▶ **Excerpt**
With the dual-threat Jackson, two great pass-catching weapons in Andrews and Brown, a loaded backfield with Mark Ingram II and J.K. Dobbins and a top-five offensive line, the Ravens’ offense is once again set to be among the league’s best.
New Ravens’ man in middle, Patrick Queen flying around hallowed ground - Jamison Hensley
Queen is being asked to start right away in the NFL when he didn’t even start last year’s opener for LSU. He didn’t get into the starting lineup last season until Week 4 when an injury forced some shuffling.
Queen also doesn’t have the benefit of playing in any preseason games or joint practices. With the pandemic forcing teams to remain isolated during training camp, he won’t get his first hit against another team until he collides with Pro Bowl running back Nick Chubb.
Over the course of two weeks, the Ravens have learned that Queen is fast and confident — and especially confident about being fast. Asked about how his speed would match up against Lamar Jackson, Queen believes he could hold his own.
“That’s the ‘PQ’ special speed,” Queen said. “I’ve got to come out guns blazing and show that off the first game.”
“With Patrick Queen, he’s what you want in a first-round pick,” said Fort, who has played alongside Queen for most of camp. “He has the talent, he understands defensive concepts, he has some ‘dog’ in him, so he’s going to be as good as he wants to be.”
News & Notes: Ravens Getting Close on Offensive Line Decisions - Clifton Brown
Phillips, a third-round pick from Mississippi State, is a player who has already shown versatility. A tackle in college, Phillips he has seen reps at guard and tackle and Harbaugh is pleased with his progress.
“He’s a good football player, I think that’s the main thing,” Harbaugh said. “We saw the ability to play guard or tackle. I think he can play on the right side or the left side. He’s just a really versatile kind of player. He’s a good athlete, bends well, very smart, comes from a great family. Got a really good demeanor about him, doesn’t get down on himself at all, just pushes through it and learns from his mistakes.”
The Ravens don’t have to decide on a starting lineup quite yet, giving Skura a little more time. Harbaugh said Skura came out of Saturday’s scrimmage with no setbacks.
“He did well, no hiccups, no issues,” Harbaugh said. “We’re just going to keep pushing him forward with more challenging things each day. We’ll know by next week where he’s at. Matt will know where he’s at. We’ll see how he’s doing with it as we get close to the game.”

Collected data entries
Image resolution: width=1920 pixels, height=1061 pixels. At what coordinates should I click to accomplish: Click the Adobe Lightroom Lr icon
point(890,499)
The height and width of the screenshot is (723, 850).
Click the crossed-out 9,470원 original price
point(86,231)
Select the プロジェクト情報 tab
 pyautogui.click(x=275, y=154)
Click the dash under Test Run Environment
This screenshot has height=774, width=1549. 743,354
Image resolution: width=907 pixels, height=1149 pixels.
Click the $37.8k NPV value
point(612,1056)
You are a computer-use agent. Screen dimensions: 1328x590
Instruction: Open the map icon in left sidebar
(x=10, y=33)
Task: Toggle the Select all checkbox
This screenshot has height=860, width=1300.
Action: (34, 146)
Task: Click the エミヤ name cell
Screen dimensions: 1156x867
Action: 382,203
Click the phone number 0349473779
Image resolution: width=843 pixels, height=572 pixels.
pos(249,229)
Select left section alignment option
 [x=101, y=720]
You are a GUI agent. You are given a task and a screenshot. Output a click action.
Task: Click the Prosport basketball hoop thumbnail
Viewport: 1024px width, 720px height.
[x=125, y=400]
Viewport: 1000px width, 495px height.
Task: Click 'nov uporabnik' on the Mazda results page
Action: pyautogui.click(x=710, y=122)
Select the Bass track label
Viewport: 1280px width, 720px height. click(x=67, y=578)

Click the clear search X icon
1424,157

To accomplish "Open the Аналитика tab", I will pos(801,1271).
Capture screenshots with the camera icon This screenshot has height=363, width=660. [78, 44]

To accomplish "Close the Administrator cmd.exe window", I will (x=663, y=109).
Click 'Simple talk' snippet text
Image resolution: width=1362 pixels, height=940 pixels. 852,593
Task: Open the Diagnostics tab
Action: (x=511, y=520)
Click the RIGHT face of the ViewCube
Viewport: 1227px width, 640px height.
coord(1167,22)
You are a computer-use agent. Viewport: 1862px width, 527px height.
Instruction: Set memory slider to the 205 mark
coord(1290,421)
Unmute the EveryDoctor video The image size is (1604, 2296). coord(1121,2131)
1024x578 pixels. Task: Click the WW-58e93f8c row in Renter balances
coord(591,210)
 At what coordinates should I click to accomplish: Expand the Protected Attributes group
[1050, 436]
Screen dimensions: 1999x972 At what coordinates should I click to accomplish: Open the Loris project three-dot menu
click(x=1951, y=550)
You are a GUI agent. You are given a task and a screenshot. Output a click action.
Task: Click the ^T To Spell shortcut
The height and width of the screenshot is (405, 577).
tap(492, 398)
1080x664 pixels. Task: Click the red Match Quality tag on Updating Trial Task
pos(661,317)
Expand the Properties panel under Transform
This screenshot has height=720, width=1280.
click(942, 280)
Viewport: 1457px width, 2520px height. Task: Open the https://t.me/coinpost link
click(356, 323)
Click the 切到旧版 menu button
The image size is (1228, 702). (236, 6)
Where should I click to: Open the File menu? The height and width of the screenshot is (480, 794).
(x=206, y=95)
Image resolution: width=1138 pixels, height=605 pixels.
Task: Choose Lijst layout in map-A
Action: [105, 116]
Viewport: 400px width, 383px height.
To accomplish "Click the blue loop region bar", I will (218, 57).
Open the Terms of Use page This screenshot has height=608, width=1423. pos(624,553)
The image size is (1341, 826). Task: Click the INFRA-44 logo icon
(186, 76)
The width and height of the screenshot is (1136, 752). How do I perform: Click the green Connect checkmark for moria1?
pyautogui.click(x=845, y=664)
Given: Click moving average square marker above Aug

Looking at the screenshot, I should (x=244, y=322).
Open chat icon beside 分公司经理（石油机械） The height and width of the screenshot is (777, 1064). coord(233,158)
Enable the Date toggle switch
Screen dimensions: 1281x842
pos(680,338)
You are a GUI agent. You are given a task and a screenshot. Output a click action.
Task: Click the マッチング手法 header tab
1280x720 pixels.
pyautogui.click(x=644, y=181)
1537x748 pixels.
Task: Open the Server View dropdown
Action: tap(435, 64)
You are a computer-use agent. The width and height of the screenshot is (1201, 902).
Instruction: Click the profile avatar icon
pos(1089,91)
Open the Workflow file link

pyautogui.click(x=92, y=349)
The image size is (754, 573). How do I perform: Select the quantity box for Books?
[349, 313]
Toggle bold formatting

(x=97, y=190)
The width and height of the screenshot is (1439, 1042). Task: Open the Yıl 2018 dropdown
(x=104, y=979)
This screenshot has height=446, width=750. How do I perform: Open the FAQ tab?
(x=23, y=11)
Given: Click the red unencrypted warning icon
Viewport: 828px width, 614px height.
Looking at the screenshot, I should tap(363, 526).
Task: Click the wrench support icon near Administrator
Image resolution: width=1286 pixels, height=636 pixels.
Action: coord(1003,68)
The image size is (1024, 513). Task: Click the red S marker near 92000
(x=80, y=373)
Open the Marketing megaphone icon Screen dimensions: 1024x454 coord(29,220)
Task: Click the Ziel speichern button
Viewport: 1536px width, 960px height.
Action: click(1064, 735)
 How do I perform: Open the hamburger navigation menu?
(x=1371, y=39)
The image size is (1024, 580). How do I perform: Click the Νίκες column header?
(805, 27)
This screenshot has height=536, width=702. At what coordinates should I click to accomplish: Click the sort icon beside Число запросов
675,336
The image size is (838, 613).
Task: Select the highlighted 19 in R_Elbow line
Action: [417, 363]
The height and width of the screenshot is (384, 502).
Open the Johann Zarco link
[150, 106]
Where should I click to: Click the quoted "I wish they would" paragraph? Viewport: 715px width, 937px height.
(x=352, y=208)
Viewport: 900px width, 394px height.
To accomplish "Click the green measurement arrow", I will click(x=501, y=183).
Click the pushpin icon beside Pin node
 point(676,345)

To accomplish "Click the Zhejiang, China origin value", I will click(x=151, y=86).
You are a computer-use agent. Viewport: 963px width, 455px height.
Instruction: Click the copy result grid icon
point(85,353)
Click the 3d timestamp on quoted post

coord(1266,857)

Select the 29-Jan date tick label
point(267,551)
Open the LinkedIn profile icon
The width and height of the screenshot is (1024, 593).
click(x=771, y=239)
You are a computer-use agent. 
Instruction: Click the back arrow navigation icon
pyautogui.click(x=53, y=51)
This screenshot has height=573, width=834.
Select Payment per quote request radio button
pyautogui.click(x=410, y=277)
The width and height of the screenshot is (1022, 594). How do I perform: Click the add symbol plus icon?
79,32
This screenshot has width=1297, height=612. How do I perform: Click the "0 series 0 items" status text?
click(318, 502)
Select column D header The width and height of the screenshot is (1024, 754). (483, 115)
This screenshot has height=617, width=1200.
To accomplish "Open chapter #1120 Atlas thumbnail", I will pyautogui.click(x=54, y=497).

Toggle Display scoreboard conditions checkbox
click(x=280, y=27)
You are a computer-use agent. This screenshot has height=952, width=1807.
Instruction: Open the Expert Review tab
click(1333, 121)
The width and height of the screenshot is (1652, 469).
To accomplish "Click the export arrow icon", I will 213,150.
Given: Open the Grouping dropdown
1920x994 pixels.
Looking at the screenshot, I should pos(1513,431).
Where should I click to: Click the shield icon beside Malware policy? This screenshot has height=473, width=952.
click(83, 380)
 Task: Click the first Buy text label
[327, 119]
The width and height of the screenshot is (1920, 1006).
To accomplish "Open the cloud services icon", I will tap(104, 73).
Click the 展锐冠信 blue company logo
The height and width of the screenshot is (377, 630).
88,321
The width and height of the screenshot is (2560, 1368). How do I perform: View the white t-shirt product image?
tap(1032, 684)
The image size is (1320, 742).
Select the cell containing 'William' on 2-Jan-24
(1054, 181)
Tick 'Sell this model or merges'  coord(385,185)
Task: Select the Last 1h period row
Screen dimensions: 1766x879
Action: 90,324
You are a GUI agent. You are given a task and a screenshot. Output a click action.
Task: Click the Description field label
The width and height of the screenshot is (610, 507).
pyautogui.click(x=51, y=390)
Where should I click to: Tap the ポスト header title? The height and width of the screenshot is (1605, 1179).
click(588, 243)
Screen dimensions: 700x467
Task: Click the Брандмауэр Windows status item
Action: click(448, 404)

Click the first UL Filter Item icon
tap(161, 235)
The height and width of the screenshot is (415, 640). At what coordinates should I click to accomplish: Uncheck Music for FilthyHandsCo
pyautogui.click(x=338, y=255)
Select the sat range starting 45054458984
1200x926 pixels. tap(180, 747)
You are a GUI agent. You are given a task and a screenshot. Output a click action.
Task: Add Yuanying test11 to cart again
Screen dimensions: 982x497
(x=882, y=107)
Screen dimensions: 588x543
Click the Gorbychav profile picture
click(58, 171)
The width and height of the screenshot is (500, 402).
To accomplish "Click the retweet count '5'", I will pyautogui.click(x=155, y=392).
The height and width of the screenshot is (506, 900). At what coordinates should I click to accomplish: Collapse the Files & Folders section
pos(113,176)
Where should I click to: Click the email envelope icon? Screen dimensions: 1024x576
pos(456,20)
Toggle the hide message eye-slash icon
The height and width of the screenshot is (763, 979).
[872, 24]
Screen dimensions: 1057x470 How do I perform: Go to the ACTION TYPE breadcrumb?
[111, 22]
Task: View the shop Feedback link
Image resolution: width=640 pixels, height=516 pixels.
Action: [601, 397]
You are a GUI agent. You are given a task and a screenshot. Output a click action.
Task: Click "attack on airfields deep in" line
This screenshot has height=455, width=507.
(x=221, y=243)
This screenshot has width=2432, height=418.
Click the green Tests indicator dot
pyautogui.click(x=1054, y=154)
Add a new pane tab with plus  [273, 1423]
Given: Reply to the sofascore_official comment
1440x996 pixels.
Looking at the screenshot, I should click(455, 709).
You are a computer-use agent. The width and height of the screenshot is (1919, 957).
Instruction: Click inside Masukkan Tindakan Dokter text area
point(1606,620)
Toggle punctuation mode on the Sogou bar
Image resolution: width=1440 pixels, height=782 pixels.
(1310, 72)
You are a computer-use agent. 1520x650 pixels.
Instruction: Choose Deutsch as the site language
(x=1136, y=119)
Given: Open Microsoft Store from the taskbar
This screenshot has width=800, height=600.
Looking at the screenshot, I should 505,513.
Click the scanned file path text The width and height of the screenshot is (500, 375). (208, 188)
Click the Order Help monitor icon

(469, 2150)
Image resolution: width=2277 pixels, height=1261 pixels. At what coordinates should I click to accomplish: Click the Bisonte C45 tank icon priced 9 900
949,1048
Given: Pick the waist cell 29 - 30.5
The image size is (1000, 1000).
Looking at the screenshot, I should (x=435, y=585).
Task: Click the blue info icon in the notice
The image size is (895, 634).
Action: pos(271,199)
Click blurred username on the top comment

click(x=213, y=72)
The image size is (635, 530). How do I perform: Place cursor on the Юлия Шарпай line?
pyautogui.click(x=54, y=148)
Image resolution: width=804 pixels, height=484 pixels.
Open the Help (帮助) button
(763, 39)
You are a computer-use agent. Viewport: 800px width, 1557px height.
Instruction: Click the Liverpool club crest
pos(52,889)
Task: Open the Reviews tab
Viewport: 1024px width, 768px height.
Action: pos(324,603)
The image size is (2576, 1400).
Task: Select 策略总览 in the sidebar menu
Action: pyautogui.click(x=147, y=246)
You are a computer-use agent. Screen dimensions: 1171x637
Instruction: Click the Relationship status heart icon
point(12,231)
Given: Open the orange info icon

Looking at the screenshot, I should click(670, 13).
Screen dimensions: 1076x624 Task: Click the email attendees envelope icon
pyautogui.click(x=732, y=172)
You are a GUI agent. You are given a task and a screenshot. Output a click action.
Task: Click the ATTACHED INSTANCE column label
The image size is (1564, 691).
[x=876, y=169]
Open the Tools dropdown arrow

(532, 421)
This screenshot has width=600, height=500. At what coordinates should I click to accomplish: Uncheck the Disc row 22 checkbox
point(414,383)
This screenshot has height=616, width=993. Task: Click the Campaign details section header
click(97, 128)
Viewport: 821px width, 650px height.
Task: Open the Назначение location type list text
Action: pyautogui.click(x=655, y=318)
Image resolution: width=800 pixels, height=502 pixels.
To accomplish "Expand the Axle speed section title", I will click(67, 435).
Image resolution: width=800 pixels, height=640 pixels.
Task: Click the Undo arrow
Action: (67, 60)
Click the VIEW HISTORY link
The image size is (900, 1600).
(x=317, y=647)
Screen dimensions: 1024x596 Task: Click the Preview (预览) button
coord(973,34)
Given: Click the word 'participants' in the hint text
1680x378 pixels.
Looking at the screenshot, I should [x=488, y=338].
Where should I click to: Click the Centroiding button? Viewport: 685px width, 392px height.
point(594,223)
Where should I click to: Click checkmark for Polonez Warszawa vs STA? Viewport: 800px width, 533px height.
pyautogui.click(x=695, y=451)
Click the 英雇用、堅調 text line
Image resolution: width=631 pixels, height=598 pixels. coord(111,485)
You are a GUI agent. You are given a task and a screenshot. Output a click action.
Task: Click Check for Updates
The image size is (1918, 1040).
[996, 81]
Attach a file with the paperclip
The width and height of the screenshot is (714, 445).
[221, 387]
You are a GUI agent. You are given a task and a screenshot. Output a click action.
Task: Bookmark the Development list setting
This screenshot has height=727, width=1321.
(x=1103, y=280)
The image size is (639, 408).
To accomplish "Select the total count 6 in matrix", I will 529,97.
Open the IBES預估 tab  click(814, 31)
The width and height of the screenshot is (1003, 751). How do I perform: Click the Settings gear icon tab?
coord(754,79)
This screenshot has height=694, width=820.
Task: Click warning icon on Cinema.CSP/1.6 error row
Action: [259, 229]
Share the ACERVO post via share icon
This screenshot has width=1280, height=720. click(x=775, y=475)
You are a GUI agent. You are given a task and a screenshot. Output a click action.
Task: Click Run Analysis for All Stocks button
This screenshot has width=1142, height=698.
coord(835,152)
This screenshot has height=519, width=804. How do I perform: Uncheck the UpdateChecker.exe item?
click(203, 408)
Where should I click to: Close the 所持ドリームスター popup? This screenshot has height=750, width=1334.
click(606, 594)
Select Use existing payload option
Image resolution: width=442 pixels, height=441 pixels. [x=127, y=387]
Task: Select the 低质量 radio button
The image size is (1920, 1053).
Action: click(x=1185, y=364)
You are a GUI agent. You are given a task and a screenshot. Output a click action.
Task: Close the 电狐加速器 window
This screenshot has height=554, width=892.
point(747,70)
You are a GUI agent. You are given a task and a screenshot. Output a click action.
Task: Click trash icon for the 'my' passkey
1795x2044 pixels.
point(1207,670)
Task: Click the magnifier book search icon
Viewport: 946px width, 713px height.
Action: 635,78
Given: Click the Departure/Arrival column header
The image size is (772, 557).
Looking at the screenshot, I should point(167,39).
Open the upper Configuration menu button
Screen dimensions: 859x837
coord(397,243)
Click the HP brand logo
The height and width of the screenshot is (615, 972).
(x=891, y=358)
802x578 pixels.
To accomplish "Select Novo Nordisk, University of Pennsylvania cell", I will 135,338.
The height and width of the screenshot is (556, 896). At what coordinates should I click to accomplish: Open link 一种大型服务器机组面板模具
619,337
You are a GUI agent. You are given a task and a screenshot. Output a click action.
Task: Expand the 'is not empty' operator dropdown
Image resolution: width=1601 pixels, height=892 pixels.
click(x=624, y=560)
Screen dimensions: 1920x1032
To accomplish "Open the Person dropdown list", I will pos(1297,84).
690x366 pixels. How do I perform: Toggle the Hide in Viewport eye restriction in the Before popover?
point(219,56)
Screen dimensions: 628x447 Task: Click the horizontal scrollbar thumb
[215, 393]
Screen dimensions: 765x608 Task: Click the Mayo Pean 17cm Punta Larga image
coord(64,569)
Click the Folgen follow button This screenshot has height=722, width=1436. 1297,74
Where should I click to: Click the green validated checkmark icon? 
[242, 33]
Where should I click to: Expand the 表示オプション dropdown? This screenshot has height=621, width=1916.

▶ **Required actions**
**a)** List everyone whose spoken words are directly quoted in the Ravens excerpt.
**b)** Return the part of the Ravens excerpt from "Queen also doesn’t" up to and including "hold his own.", copied word for word.

▶ **Responses by item number**
**a)** Patrick Queen, Fort, Harbaugh

**b)**
Queen also doesn’t have the benefit of playing in any preseason games or joint practices. With the pandemic forcing teams to remain isolated during training camp, he won’t get his first hit against another team until he collides with Pro Bowl running back Nick Chubb.
Over the course of two weeks, the Ravens have learned that Queen is fast and confident — and especially confident about being fast. Asked about how his speed would match up against Lamar Jackson, Queen believes he could hold his own.